Après vérification, il y a eu un Robert Baldwin, co-premier ministre du Haut-Canada dans les années 1840. Un souvenir de cours d’histoire de papa? Mais il y a eu aussi un Stanley Baldwin, premier ministre d’Angleterre, au temps où papa était enfant. Enfin, un troisième Baldwin aurait été un homme important du cabinet de Mackenzie King dans les années 30. Faites votre choix. Mon frère Bernard a eu beau questionner papa... Zilch ! Nada. Moi, depuis l’épisode du regard mauvais, je le questionne pas trop, papa. Si lui me pose cinq fois de suite la même question, je lui donne cinq fois la même réponse sur le même ton, sans impatience, comme si c’était toujours la première fois.

Donc... on est dans la salle d’attente du psychiatre. Y a là un autre couple âgé qui attend lui aussi. À un moment donné, maman se penche vers papa pour lui chuchoter quelque chose à l’oreille, mais y faut dire que quand maman chuchote, sourde comme elle est, on l’entend d’aussi loin que quand a’ parle, pis a’ parle fort. Donc, maman chuchote, en articulant chaque mot : «S’il te le demande, ON EST EN DEUX-MILLE-QUATRE, pis t’as quatre petits-enfants : VINCENT, MARTINE, SÉBASTIEN PIS VÉRONIQUE!» Papa la regarde, l’air très sérieux et un peu surpris. Il a souvent l’air surpris ces temps-ci.

Y a six mois, j’aurais grondé maman : «Voyons, tu vas fausser les données!» Mais aujourd’hui, je ne dis rien. Tout le monde sait qu’il a d’énormes trous de mémoire : la famille, le docteur, papa lui-même le sait. Toute l’aide du monde ne changera jamais cela. Mais là, lui souffler les réponses, comme à la petite école… Y a juste maman pour faire ça! J’affiche un sourire... de toute beauté j’en suis sûr, mais je le cache à maman. Je veux surtout pas lui faire de peine. Sauf qu’en dedans, je me dis : «Quel beau moment d’amour!», pis je prends une grande respiration pour le savourer tout mon saoul.

L’annonce à Michèle

Ma nièce Véronique, fille de ma sœur Michèle, a fait la grande annonce du premier arrière-petit-enfant à venir, annonce extraordinaire dimanche au téléphone alors qu’on était les quatre enfants chez Charles, le benjamin, pour un conseil de famille. En fait on l’a su en arrivant chez lui car il y avait eu fuite le matin. Tout le monde était donc au courant sauf Michèle et son mari François, les futurs grands-parents, comme toujours une heure et demie en retard au party-réunion. Ça n’a fait qu’augmenter le suspense. Dès leur arrivée, on se regardait tous avec un sourire dans les yeux en attendant impatiemment l’appel prévu de Véro.

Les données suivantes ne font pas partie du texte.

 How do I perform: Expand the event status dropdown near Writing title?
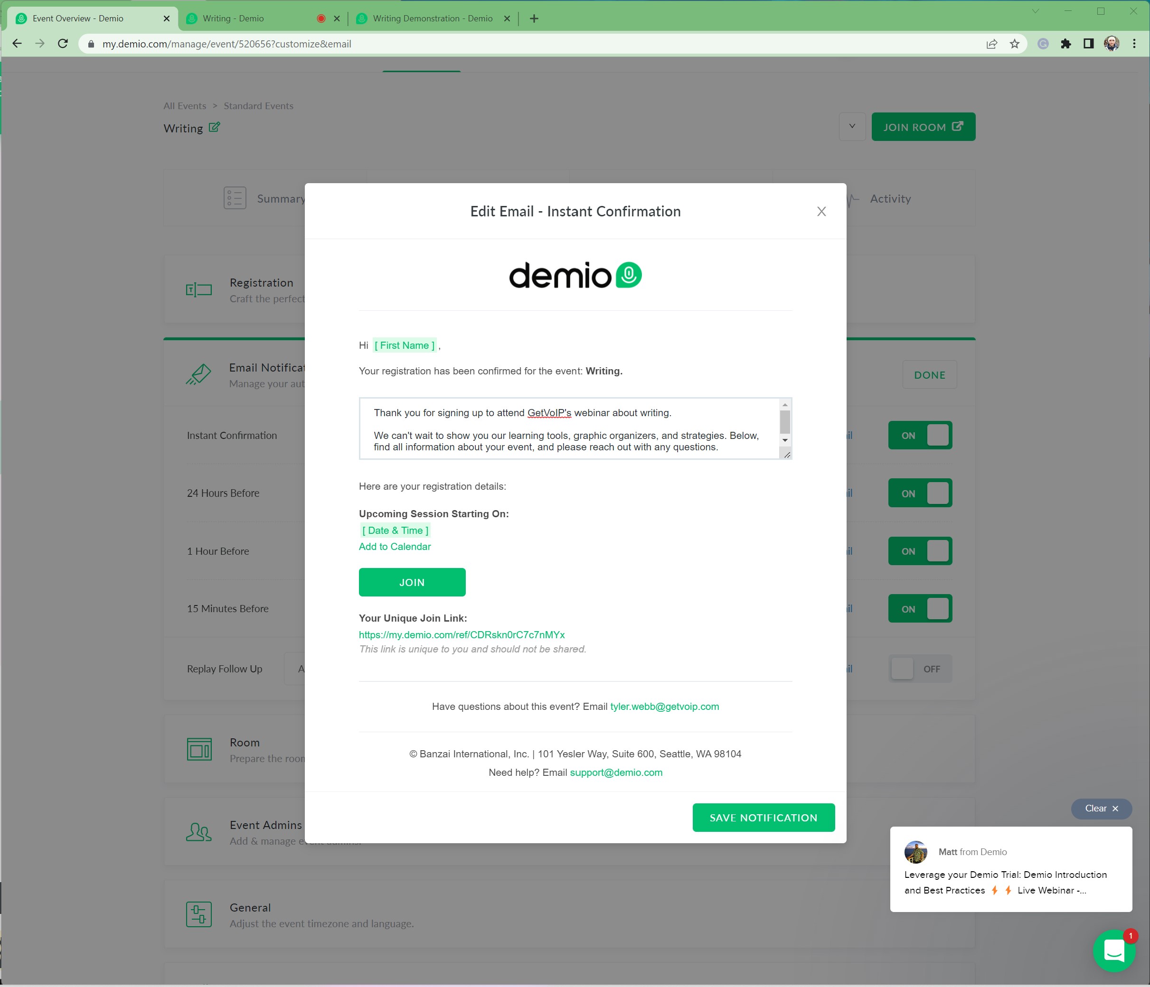click(x=850, y=127)
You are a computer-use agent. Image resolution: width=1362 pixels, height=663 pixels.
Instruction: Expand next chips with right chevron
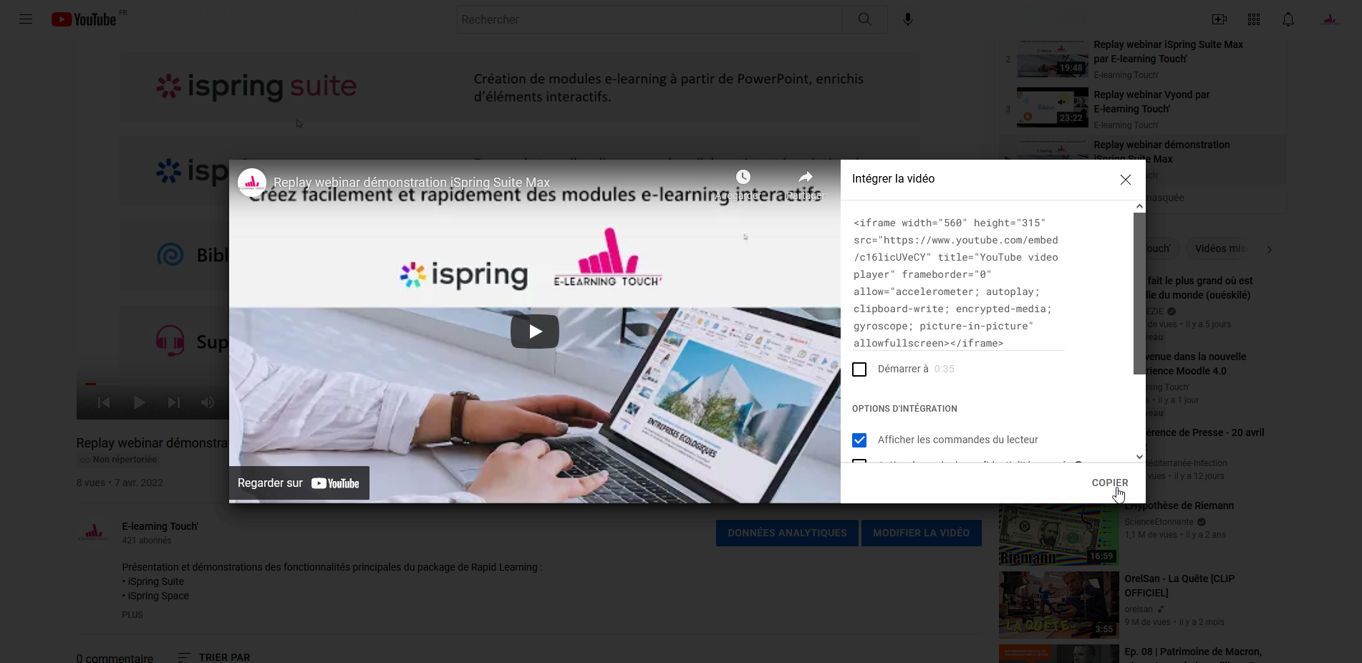coord(1269,249)
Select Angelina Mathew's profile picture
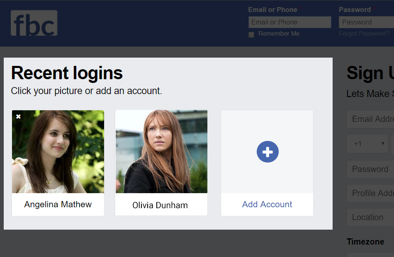The image size is (394, 257). [58, 152]
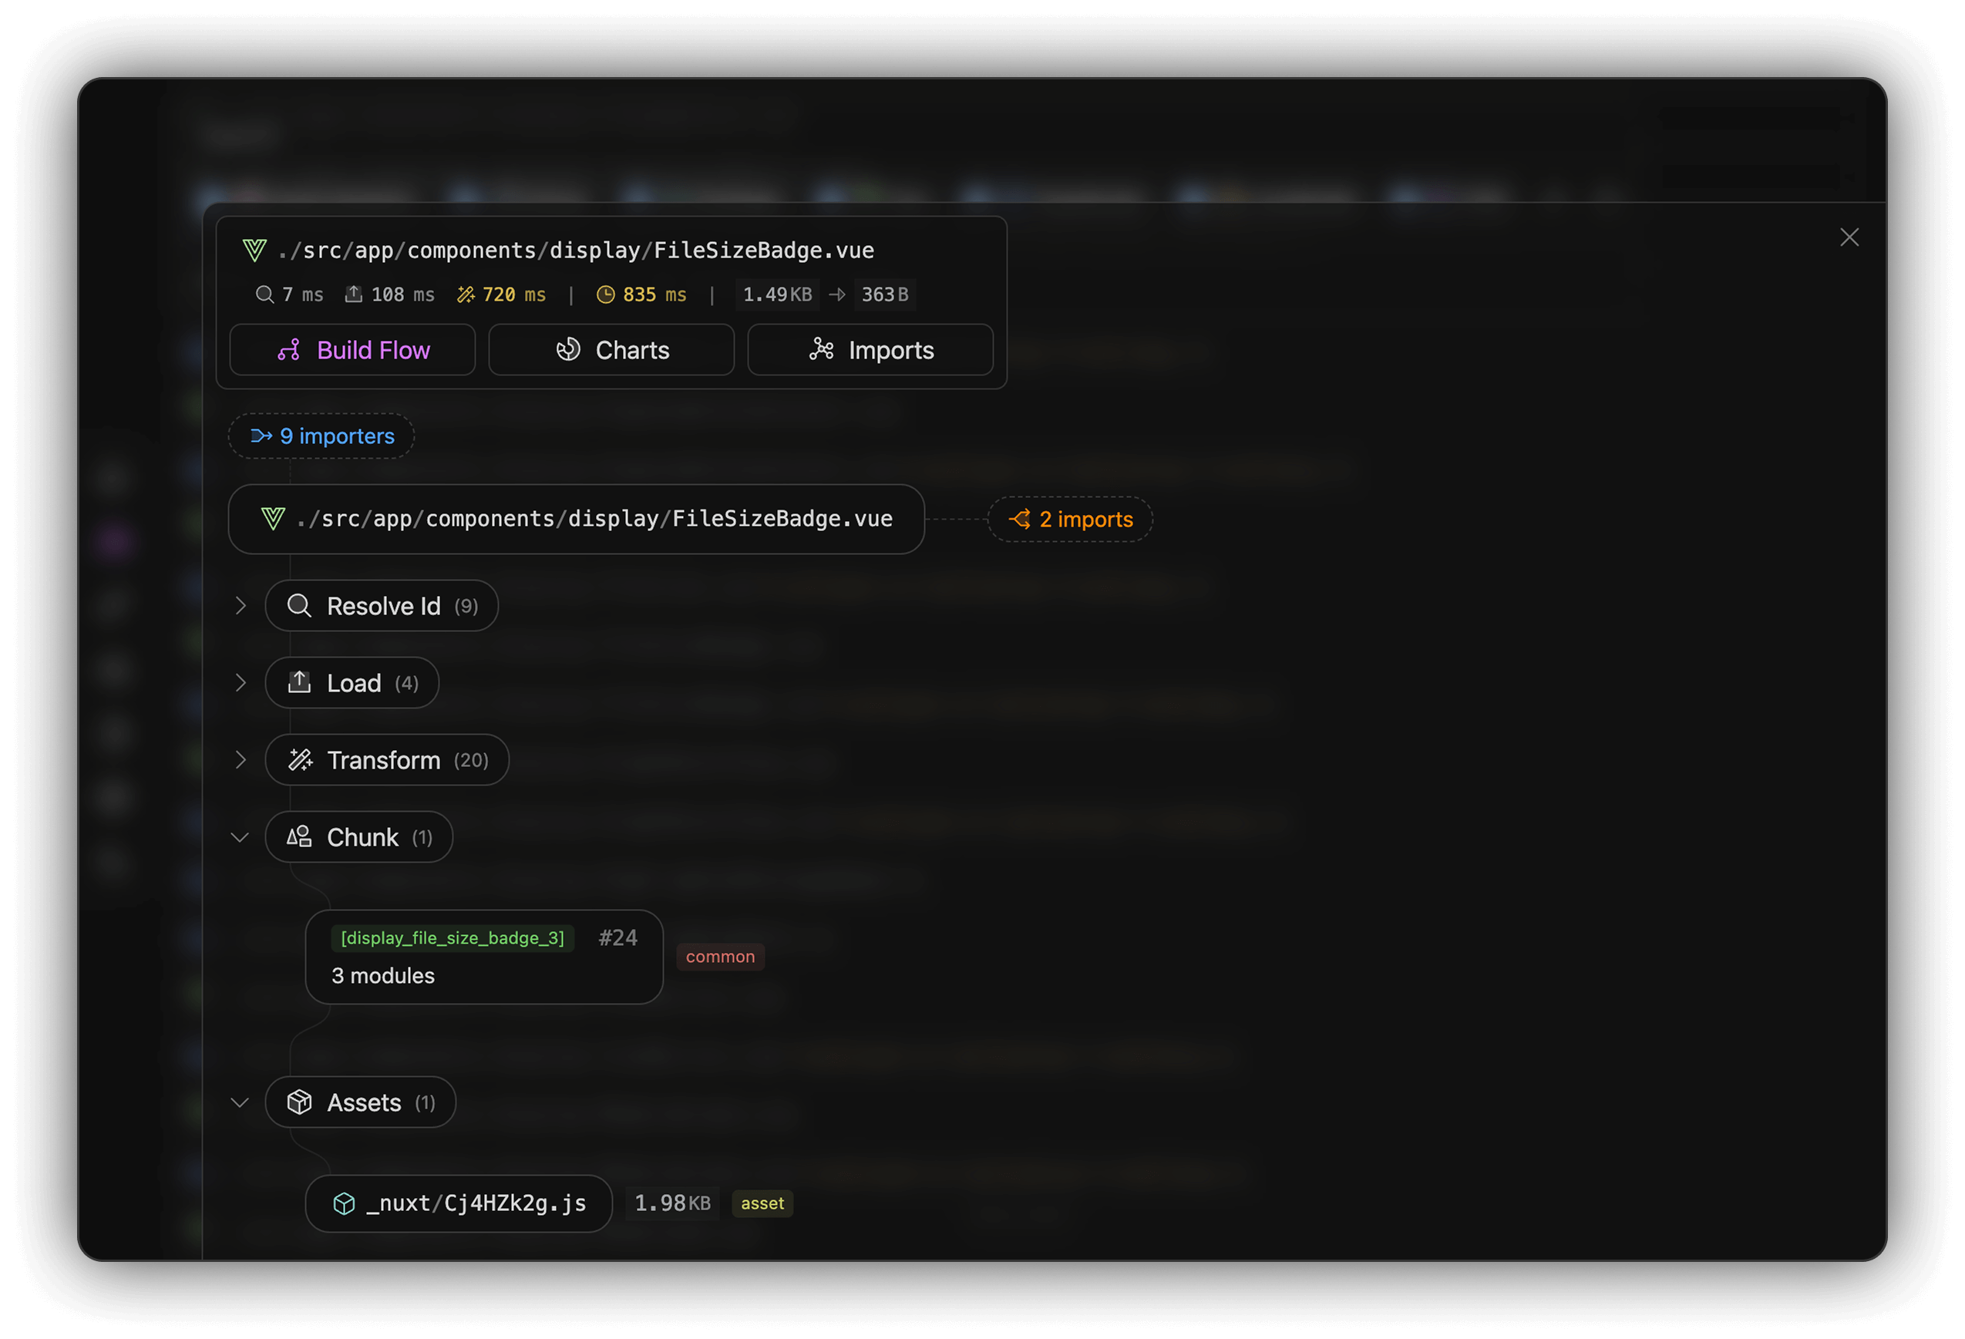Click the magnifier icon in Resolve Id row
Viewport: 1965px width, 1339px height.
pos(298,605)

Ça fait beaucoup de nouveaux personnages. Tout le monde suit bien? On résume : complicité, amour fraternel, petit drink et il est à peine midi en ce beau dimanche ensoleillé. Puis l’appel et le débordement : le cri de Michèle, les yeux mouillés de François, les trois frères en arrière qui crient des niaiseries, un autre petit drink, ça presse.

On est le mardi ou le mercredi suivant, je monte les marches en vitesse chez papa et maman, hâte de voir leur réaction, ça fait trois jours que maman ne doit parler que de cela. La porte s’ouvre, ils sont là tous les deux à m’accueillir, comme d’habitude. Je leur demande tout de go : «Comment vont les futurs arrière-grands-parents?» Papa fronce les sourcils et me demande : «Comment ça, arrière-grands-parents?» Maman se retourne vers lui et, impatiente, lui dit : «Ben oui voyons, Gérard : Véro, le bébé… Tu sais bien?» Là, papa a une réaction de surprise extraordinaire. Les yeux tout grands ouverts, il s’exclame très fort : «QUOI? VÉRO A EU UN BÉBÉ?» Maman, toujours au premier degré, commence à expliquer «Ben non Gérard…» puis se ravise, a un petit rire et le regarde, finissant le tout par son plus beau sourire.